| DIRECTION 1 |
In the Unix shell notebook on finding things, where were the three haikus in the example file taken from?
| DIRECTION 2 |
From the Unix shell notebook on finding things, copy the passage that begins at the words "- How can I find text" and stops after the words "to another command.".
| DIRECTION 3 |
Pick up the Unix shell notebook on finding things after its final sentence and keep writing it.

---------- SOURCE DOCUMENT ----------

# Episode 7 - Finding things
This notebook is based on a snapshot of [Episode 7](https://kmichali.github.io/SC-shell-novice/07-find/index.html) of the [Unix Shell lesson](https://kmichali.github.io/SC-shell-novice/) from the [Software Carpentry](https://software-carpentry.org). The original material has more detail.

### Questions:
- How can I find files?
- How can I find text in files?

### Objectives:
- Use **`grep`** to select lines from text files that match simple patterns.
- Use **`find`** to find files and directories whose names match simple patterns.
- Use the output of one command as the command-line argument(s) to another command.
- Explain what is meant by ‘text’ and ‘binary’ files, and why many common tools don’t handle the latter well.

<hr style="border: solid 1px red; margin-top: 1.5% ">

In the same way that many of us now use ‘Google’ as a verb meaning ‘to find’, Unix programmers often use the word ‘grep’ to describe process of matching text patterns within files.

## Matching text in files
<hr style="border: solid 1px gray; margin-top: 1.5% ">

**`grep`** finds and prints lines in files that match a pattern. For our examples, we will use a file that contains three haikus taken from a 1998 competition in Salon magazine. For this set of examples, we’re going to be working in the writing subdirectory:

In [None]:
cd data-shell/writing

In [None]:
%%bash
cat haiku.txt

Let’s find lines that contain the word ‘not’:

In [None]:
%%bash
grep not haiku.txt

By default, grep searches for a pattern in a case-sensitive way. In addition, the search pattern we have selected does not have to form a complete word, as we will see in the next example.

Let’s search for the pattern: ‘The’.

---------- GIVEN INFORMATION ----------

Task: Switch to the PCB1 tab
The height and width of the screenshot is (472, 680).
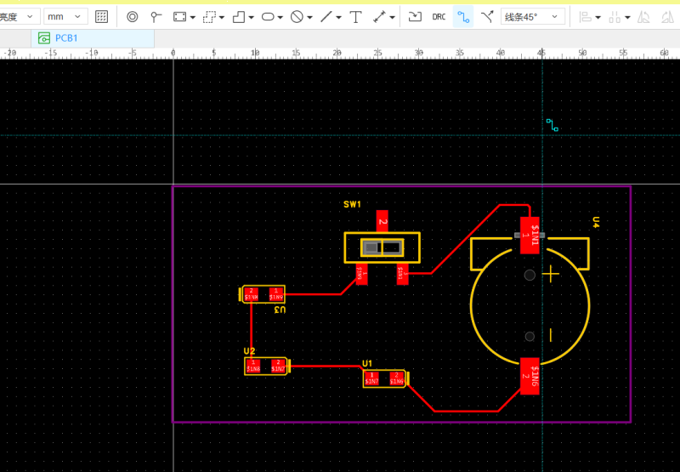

----------

| OUTPUT 1 |
They were taken from a 1998 competition in Salon magazine.

| OUTPUT 2 |
- How can I find text in files?

### Objectives:
- Use **`grep`** to select lines from text files that match simple patterns.
- Use **`find`** to find files and directories whose names match simple patterns.
- Use the output of one command as the command-line argument(s) to another command.

| OUTPUT 3 |
In [None]:
%%bash 
grep The haiku.txt

Two lines that include the letters ‘The’ are displayed, one of which contained our search pattern within a larger word, ‘Thesis’.

To restrict matches to lines containing the word ‘The’ on its own, use grep with the -w option. This will limit matches to word boundaries (spaces, start and end of a line).

In [None]:
%%bash
grep -w The haiku.txt

The command can be used to search for phrases.  If the search pattern contains spaces, it has to be surrounded by quotes. In fact, we can use quotes for single words as well.

In [None]:
%%bash
grep -w "is not" haiku.txt

We may wish to see the line numbers in the output; the option **`-n`** will do just that.

In [None]:
%%bash
grep -n it haiku.txt

As with many other Linux commands, we can combine multiple flags.  

In [None]:
%%bash
grep -nw the haiku.txt

We can also make the search case-insensitive with **`-i`**.  In example below, both the and The are matched.

In [None]:
%%bash
grep -nwi the haiku.txt

We may want to use the option **`-v`** to invert our search, i.e., we want to output the lines that do not contain the word ‘the’.

In [None]:
%%bash
grep -nwv the haiku.txt

**`grep`** has many more options, use man grep to find out.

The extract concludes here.